How can I solve this problem without using the fundamental counting principle?

How many 4-digit odd numbers greater than 3,000 can be formed by using the digits 0-9 if digits may be repeated?

I was told this is a permutation NOT a combination word problem.

In that case, can I apply nPn or nPr. If not, why not?

2. Hello, sharkman!

How many 4-digit odd numbers greater than 3,000 can be formed
by using the digits 0-9 if digits may be repeated?
We have a four-digit number.

The first (leftmost) digit can be any of {3, 4, 5, 6, 7, 8, 9} . . . 7 choices.

The second digit can be any of the 10 digits.

The third digit can be any of the 10 digits.

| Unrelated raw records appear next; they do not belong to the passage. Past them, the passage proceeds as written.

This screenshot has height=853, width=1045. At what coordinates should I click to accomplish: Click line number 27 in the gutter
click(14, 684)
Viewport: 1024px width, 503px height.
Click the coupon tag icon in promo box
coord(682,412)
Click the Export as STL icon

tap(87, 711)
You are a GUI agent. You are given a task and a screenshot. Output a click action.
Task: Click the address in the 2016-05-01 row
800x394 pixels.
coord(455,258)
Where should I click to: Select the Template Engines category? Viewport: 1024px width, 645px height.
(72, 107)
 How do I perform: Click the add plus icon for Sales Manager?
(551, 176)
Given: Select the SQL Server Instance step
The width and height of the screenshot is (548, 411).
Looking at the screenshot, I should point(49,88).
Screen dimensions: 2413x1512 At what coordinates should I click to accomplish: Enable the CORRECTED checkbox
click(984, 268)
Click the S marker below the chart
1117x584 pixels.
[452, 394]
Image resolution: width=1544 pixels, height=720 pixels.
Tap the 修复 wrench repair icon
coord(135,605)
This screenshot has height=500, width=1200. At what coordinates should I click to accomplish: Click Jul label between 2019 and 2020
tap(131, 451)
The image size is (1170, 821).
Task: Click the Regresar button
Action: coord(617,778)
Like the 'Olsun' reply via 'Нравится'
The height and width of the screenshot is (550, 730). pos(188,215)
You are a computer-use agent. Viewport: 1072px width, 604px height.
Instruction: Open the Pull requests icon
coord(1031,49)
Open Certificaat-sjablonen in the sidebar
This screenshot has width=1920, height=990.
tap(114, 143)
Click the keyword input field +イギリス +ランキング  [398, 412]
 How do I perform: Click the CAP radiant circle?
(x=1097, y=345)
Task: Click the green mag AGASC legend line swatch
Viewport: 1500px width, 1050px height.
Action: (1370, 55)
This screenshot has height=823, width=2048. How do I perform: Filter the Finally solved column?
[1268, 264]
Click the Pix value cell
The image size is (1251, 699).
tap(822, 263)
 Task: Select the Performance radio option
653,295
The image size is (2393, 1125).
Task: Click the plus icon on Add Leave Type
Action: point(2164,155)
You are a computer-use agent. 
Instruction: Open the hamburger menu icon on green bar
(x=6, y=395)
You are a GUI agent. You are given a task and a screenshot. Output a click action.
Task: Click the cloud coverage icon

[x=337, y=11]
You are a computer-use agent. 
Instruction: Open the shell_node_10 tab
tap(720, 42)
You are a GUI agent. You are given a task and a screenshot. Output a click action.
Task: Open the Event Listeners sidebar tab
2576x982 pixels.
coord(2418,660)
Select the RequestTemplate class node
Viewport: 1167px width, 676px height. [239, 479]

The last (rightmost) digit can be any of {1, 3, 5, 7, 9} . . . 5 choices.

Therefore . . .

3. ## Then...

Originally Posted by Soroban
Hello, sharkman!

We have a four-digit number.

The first (leftmost) digit can be any of {3, 4, 5, 6, 7, 8, 9} . . . 7 choices.

The second digit can be any of the 10 digits.

The third digit can be any of the 10 digits.

The last (rightmost) digit can be any of {1, 3, 5, 7, 9} . . . 5 choices.

Therefore . . .
7*10^2*5 = 3500

Is there a way to solve this using a formula?